Apache flink - Stream and batch processing in a single engine
Paper Summary: Carbone, Paris, et al. “Apache flink: Stream and batch processing in a single engine”, Bulletin of the IEEE Computer Society Technical Committee on Data Engineering 2015.
The authors introduce Apache Flink, an open-source data processing system for performing stream and batch processing under a single execution engine. Unlike traditional systems, Flink is built on the idea that all data processing is essentially stream processing, with batch being just a bounded special case. With most modern data originating as continuous streams (e.g., web/app logs, sensor feeds), stream-first semantics offer a more efficient and flexible computational model.
Flink’s main feature lies in its streaming dataflow architecture that powers both batch and stream workloads. The system is structured around a directed acyclic graph (DAG) of stateful operators connected via logical data streams. This model supports fine-grained operations like filtering, aggregation, joins, and windowing. Flink programs are executed in a distributed runtime that supports parallelization, fault tolerance, and low-latency processing.
Flink offers two primary APIs:
- DataStream API for unbounded data streams,
- DataSet API for bounded, batch-style data sets.
These APIs compile to a common intermediate representation — a dataflow graph allowing seamless optimization and execution.
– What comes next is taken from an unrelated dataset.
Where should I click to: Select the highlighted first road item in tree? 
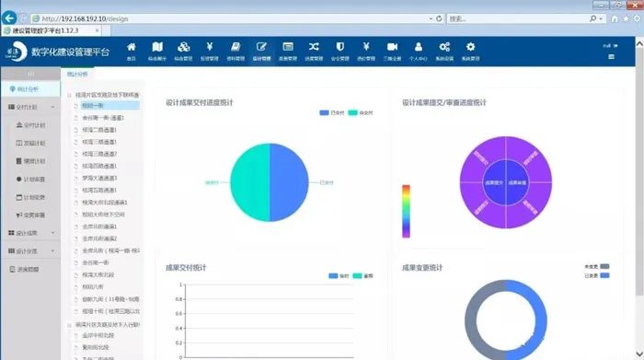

Key features that distinguish Flink include:
- Flexible Windowing and Time Semantics: Flink supports event-time, ingestion-time, and processing-time semantics, enabling timely window-based computations on out-of-order data.
- Exactly-once State Consistency: Through asynchronous barrier snapshotting (ABS), Flink achieves exactly-once semantics without pausing computation, using distributed snapshots like Chandy Lamport to persist operator state at checkpoints.
- Asynchronous and Iterative Processing: Flink supports iterations (e.g., for graph and ML workloads) via feedback loops in the dataflow graph, with support for both synchronous and asynchronous models.
- Modular and Extensible Stack: Flink includes libraries like FlinkML for machine learning, Gelly for graph processing, and a SQL-like Table API, fostering wide applicability.
Flink operates in a distributed setup with three key components: the Client, JobManager, and TaskManagers. The JobManager handles coordination, scheduling, and checkpointing, while TaskManagers execute the operators. Flink optimizes communication using pipelined or blocking intermediate data streams, balancing throughput and latency. It also uses backpressure propagation to handle slow consumers efficiently.
Flink’s ability to handle exactly-once semantics, stateful operations, and out-of-order processing gives it an edge over systems like Spark Streaming (which uses micro-batching) or Apache Storm (which lacks robust state management). However, correct configuration of checkpointing, memory management, and watermarks can be challenging for production systems. Moreover, while Flink offers strong consistency guarantees, these can come with overheads in checkpointing and state management. Despite this, Flink is a leading choice for low-latency, large-scale, and fault-tolerant stream processing with additional support for batch processing.